GLM 4.5#
GLM 4.5 is a family of large-scale Mixture-of-Experts (MoE) language models developed by Zhipu AI. Built on the GLM (General Language Model) architecture, GLM 4.5 introduces advanced features including sparse MoE layers, shared expert mechanisms, and Multi-Token Prediction (MTP) for improved training efficiency and performance.
GLM 4.5 models are designed for high-performance text generation and understanding tasks, offering excellent quality with efficient inference through sparse activation.

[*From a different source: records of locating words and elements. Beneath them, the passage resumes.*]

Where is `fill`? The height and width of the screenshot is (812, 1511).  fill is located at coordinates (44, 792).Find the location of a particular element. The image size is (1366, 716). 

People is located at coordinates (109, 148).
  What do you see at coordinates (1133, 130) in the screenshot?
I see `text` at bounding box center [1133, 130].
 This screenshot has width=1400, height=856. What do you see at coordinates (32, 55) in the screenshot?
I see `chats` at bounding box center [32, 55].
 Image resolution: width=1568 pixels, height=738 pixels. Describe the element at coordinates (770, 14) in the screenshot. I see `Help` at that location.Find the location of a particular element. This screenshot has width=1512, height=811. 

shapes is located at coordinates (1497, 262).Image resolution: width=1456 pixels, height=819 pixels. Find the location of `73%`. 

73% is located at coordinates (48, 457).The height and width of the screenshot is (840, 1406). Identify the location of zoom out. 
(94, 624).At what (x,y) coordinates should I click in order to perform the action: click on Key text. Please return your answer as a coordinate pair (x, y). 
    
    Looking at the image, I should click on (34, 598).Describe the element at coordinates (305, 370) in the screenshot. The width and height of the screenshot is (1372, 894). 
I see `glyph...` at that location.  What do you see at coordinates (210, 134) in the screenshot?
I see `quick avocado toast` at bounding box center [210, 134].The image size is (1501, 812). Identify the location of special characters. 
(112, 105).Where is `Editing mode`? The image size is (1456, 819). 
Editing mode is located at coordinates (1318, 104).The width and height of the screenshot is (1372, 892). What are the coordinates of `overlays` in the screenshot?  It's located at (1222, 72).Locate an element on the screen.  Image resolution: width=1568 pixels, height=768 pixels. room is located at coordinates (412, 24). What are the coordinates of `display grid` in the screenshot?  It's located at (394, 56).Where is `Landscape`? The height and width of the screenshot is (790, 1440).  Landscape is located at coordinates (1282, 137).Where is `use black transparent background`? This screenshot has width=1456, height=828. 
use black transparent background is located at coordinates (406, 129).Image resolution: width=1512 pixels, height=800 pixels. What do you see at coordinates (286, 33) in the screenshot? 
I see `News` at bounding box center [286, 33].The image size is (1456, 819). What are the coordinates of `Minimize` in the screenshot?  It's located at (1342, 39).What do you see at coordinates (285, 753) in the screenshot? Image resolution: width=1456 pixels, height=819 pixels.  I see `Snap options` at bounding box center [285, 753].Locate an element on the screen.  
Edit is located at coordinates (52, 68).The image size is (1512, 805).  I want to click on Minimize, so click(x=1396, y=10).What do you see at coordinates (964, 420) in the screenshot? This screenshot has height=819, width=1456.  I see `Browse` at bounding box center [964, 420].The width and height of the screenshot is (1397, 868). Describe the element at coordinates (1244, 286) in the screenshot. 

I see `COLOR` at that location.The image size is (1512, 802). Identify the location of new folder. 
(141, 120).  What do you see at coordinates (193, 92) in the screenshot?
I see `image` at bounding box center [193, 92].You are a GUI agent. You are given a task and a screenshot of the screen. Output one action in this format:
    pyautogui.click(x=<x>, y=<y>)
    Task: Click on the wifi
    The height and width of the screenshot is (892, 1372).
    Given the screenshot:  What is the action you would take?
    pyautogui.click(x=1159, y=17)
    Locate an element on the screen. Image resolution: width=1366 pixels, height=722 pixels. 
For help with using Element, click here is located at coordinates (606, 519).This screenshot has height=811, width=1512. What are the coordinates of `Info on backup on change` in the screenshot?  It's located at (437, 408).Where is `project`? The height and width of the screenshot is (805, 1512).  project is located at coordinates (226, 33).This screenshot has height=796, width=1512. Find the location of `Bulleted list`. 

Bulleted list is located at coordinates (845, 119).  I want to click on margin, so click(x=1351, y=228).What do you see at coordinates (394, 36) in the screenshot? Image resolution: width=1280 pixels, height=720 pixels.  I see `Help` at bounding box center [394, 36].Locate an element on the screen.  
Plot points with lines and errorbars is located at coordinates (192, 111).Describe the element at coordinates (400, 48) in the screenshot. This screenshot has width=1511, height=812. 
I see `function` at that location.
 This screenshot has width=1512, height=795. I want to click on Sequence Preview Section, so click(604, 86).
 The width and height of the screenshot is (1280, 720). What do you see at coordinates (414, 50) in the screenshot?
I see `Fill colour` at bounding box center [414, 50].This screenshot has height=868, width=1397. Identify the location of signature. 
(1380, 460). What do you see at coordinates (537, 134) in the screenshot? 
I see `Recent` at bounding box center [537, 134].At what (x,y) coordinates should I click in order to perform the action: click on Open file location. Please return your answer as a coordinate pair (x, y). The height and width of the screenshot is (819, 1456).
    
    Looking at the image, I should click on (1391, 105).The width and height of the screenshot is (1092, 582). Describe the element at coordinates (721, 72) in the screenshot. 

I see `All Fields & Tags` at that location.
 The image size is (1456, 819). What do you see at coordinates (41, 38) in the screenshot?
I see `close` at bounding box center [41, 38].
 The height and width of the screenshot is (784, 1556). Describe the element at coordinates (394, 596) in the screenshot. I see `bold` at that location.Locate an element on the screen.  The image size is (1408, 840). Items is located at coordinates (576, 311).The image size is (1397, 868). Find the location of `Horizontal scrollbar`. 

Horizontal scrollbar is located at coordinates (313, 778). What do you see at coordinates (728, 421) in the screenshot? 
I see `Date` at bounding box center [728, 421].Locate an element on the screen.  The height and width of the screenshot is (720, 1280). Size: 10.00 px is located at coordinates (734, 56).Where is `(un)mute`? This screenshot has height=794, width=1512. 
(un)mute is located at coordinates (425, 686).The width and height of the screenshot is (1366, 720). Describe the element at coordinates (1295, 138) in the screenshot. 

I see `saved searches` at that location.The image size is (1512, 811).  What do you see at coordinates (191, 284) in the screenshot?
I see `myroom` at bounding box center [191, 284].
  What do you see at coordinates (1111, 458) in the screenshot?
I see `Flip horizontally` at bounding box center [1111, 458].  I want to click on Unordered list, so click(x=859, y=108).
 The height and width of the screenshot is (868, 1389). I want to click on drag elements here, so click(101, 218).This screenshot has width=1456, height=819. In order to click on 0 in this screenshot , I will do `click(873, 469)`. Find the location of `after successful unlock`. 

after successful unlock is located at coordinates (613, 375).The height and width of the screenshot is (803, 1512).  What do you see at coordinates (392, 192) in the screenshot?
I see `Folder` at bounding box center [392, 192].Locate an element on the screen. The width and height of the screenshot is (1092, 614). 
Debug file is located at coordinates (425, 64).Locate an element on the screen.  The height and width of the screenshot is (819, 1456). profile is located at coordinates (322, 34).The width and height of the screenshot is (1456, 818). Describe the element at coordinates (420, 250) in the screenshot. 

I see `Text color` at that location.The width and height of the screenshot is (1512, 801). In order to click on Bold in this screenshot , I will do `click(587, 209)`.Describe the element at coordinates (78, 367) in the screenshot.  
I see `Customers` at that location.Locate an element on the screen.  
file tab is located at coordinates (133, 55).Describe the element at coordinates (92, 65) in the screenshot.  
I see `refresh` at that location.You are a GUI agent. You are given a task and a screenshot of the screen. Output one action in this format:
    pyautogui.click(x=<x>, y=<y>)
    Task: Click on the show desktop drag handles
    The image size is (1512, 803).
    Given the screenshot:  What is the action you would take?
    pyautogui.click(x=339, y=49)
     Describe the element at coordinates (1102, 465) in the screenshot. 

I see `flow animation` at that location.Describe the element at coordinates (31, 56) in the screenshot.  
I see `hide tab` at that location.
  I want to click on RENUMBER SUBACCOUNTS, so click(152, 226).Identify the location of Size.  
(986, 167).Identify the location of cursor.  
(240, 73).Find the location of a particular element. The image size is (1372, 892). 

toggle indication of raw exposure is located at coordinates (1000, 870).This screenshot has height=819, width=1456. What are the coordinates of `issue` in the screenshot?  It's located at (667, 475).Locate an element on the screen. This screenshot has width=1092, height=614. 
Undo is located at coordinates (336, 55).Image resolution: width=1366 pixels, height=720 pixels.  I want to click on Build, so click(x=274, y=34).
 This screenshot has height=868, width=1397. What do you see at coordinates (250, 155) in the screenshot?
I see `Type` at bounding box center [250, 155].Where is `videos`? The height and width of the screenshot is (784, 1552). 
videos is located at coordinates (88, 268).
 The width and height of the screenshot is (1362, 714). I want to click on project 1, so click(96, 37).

The family includes two variants optimized for different deployment scenarios.
GLM 4.5 models are supported via the Bridge system with auto-detected configuration and weight mapping.
Available Models#
GLM 4.5 355B-A32B#
Full Model: zai-org/GLM-4.5 (355B total parameters, 32B active per token)
Architecture:
92 transformer layers (first 3 dense, remaining 89 MoE)
5120 hidden size, 12288 FFN hidden size
96 attention heads, 8 query groups (GQA)
160 experts per MoE layer, top-8 routing with 2.5x scaling factor
MoE FFN hidden size: 1536
Shared expert intermediate size: 1536
Includes QK LayerNorm for improved training stability
Context: 131,072 tokens
Vocabulary: 151,552 tokens
Optimizations:
Shared expert overlap for better load balancing
Router sigmoid scoring with expert bias
MTP (Multi-Token Prediction) with 1 layer, 0.3 scaling factor
GLM 4.5 Air 106B-A12B#
Full Model: zai-org/GLM-4.5-Air (106B total parameters, 12B active per token)
Architecture:
46 transformer layers (first layer dense, remaining 45 MoE)
4096 hidden size, 10944 FFN hidden size
96 attention heads, 8 query groups (GQA)
128 experts per MoE layer, top-8 routing with 1.0x scaling factor
MoE FFN hidden size: 1408
Shared expert intermediate size: 1408
No QK LayerNorm
Context: 131,072 tokens
Vocabulary: 151,552 tokens
Optimizations:
Optimized for reduced memory footprint
Suitable for mid-range GPU clusters
Both models use RMSNorm, SiLU activation, gated linear units, and RoPE with 1M base frequency.
Model Architecture Features#
GLM 4.5 introduces several advanced architectural innovations:
Mixture-of-Experts (MoE): Sparse activation with 160/128 experts, activating only 8 per token for efficient scaling
Shared Expert Mechanism: Dedicated shared experts with overlap for improved load balancing and knowledge transfer
Multi-Token Prediction (MTP): Predicts multiple future tokens simultaneously for better training efficiency
Configurable MTP layers (default: 1 layer)
Adjustable loss scaling factor (default: 0.3 for early training, 0.1 for later stages)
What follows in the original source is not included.